Court dismisses challenge to reduced character areas in Wellington
A big win in the historic 2024 District Plan was defended
It seems that we can’t stop winning. Yesterday, the High Court dismissed a judicial review of Wellington City Council’s decision (and the Housing Minister’s approval) to right-size character areas in the inner suburbs. This confirms the legality of one of the biggest wins in the new District Plan. Time to get on with building the homes we need in Wellington!
A bit of background
After four years of campaigning, in March 2024 the Wellington City Council introduced a raft of pro-housing amendments that even went beyond City for People asks.
One of the most significant wins was paring back character areas. Up until recently, these carved off a whopping 88% of residential land in the inner suburbs from any redevelopment, no matter if they were old, overcrowded and mouldy. We’ve always said a small amount of character areas are sensible, but not blanket protections stretching from Thorndon to Berhampore. Keep the best bits, let the rest change.
The Wellington IHP made some truly bizarre recommendations, including shonky economics that more supply doesn’t make housing cheaper, and some truly odd findings about Wellingtonians not being able to walk back home up a hill. The District Plan originally pared back character areas from 306 hectares to 85. The IHP wanted to increase that to 206 hectares. The Council rejected their recommendation and Chris Bishop, the Housing Minister, agreed.
A group called “Live Wellington” (not to be confused with the Wellington Live facebook page) judicially reviewed the Council and Minister saying that their decision-making process was illegal and wanting to uphold the IHP’s recommendation.
What did the judgment say?
Justice Churchman dismissed their challenge on all grounds (read the judgment here). In summary, on each ground of review:
Of course the NPS-UD applied to assessing the spatial extent of character areas. It was actually a mandatory consideration - the Council and Minister were “explicitly required to justify why character precincts made the level of development provided by the MDRS and NPS-UD inappropriate.”1
The argument that the IHP’s recommendations aligned more with the NPS-UD than the Council’s decision was an attempt to attack the merits of the decision.
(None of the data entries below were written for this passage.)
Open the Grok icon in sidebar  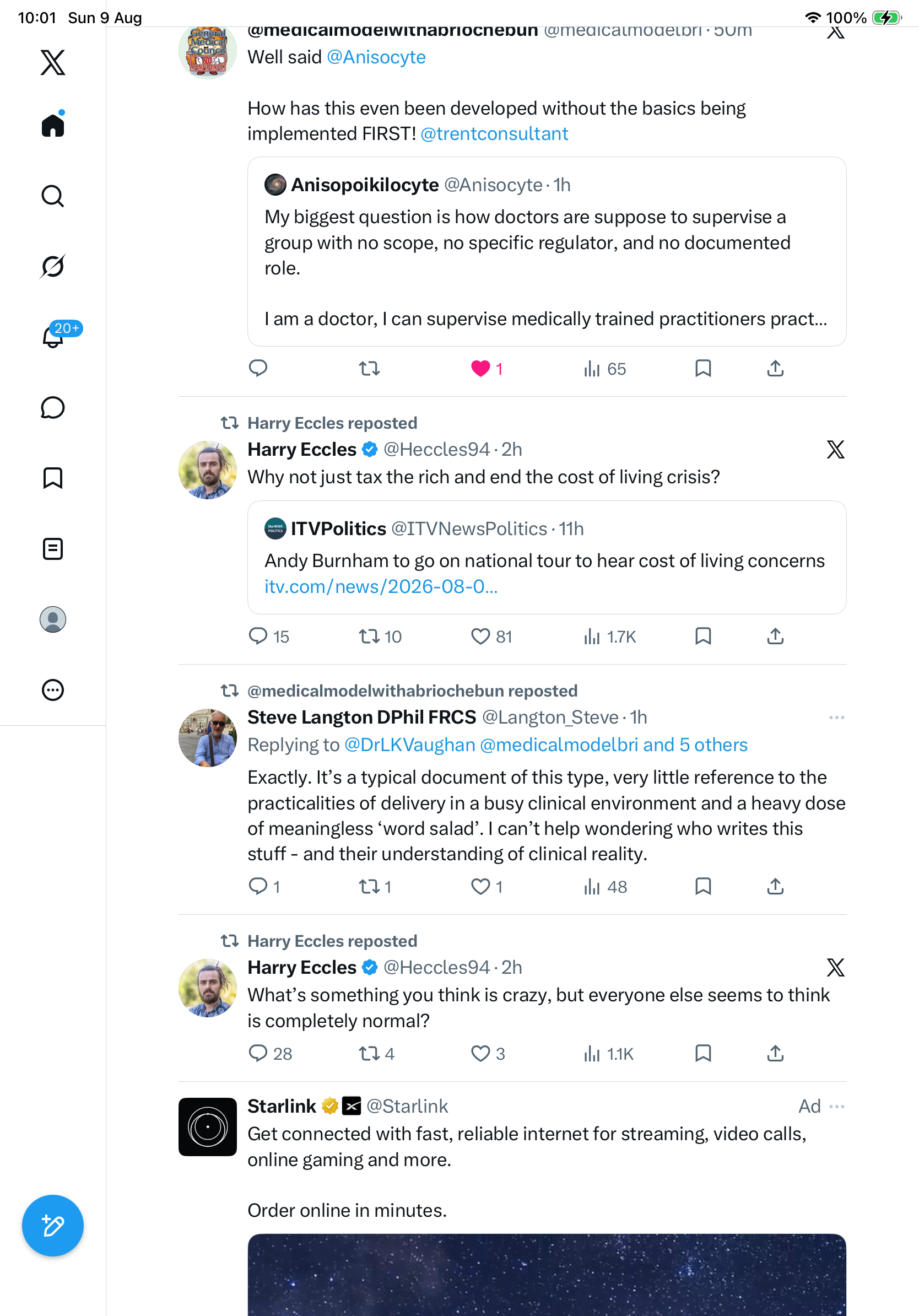pyautogui.click(x=53, y=267)

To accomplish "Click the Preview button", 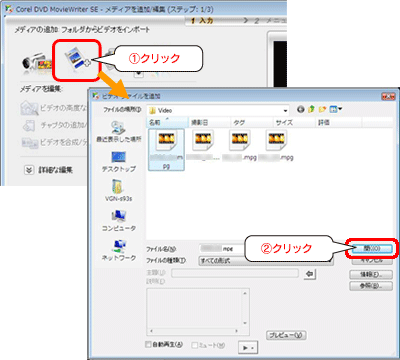I will click(286, 335).
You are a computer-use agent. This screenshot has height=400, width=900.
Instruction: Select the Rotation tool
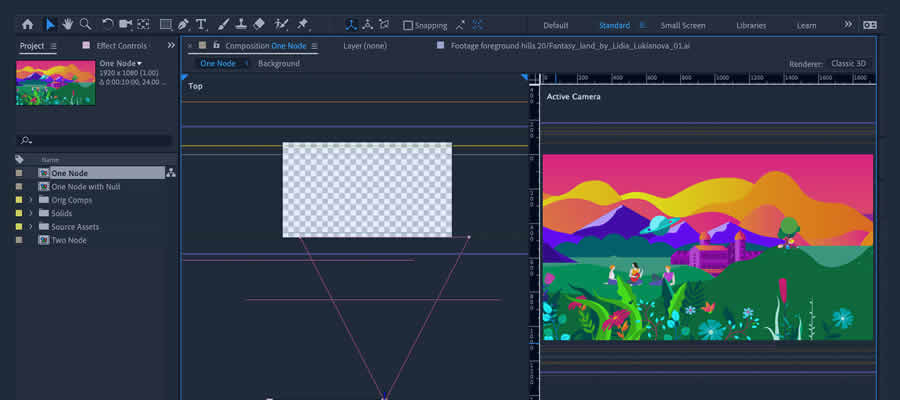tap(108, 24)
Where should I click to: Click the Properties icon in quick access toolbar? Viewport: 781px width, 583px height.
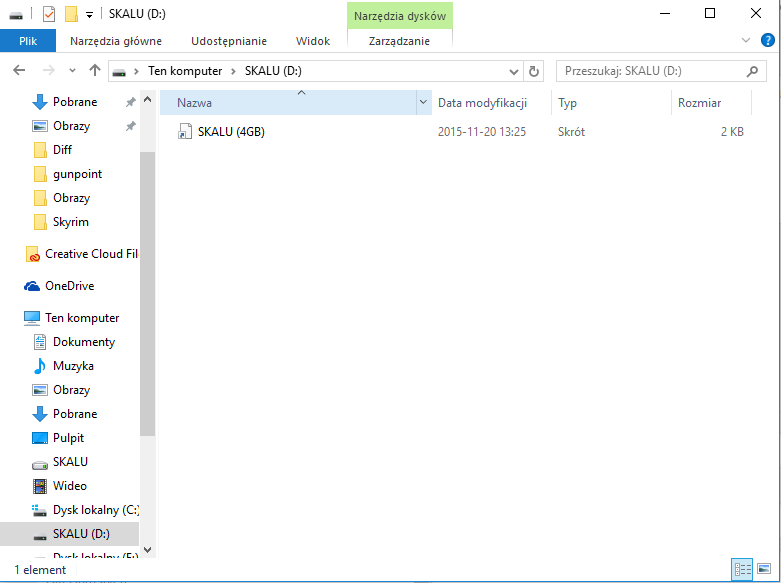pyautogui.click(x=49, y=14)
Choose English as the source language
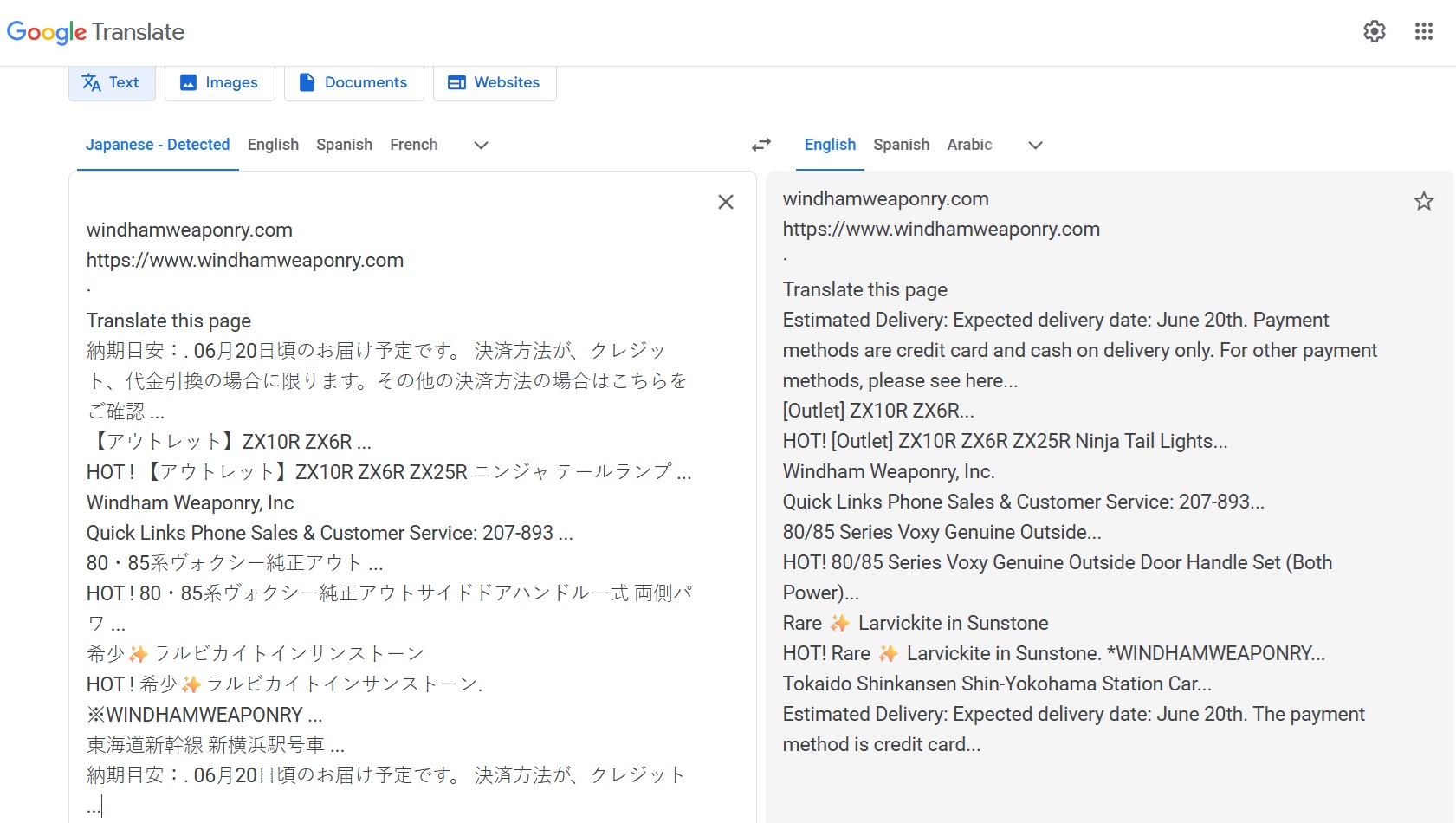The image size is (1456, 823). [273, 145]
Judicial review is about process and the Minister did not make any errors of law in his decision.2
The Council and Minister did not need to go into a ‘granular’ analysis of all the character areas; a single decision on all character areas was fine. These are democratically elected decision makers, they can’t be expected to list every street in Mt Vic they want to change based on 100s of pages of reports and maps.3
The Council and Minister gave adequate reasons for their decisions. They were permitted to trade off up housing development vs character restrictions and they did so.4 The Council even cited our submissions,5 made through our coalition partner Generation Zero, which supported the Court’s finding that the decision was lawfully made!
The Council did not apply a ‘fixed policy’ of picking smaller character areas since August 2020. There was no evidence of this and in any event two elections since then meant different councillors were around the table.6
Standing back, this was really a nothing case. The legal process worked as intended, the public got their say, and democratically elected politicians weighed up the evidence in front of them based on their values. This was an ultimately futile delay tactic and a huge waste of everyone’s money by the Live Wellington group.
Some thank you’s
Again, thank you to our supporters, volunteers and those who made donations. Our submission to the IHP made a huge difference on the Council’s and Minister’s decisions, and now this court case. Every event, rally, march we put on helped. We even remember our quest to find the yuckiest flat back in 2021 (which was a ‘character’ flat) with our Wellington’s Next Top Mouldel competition!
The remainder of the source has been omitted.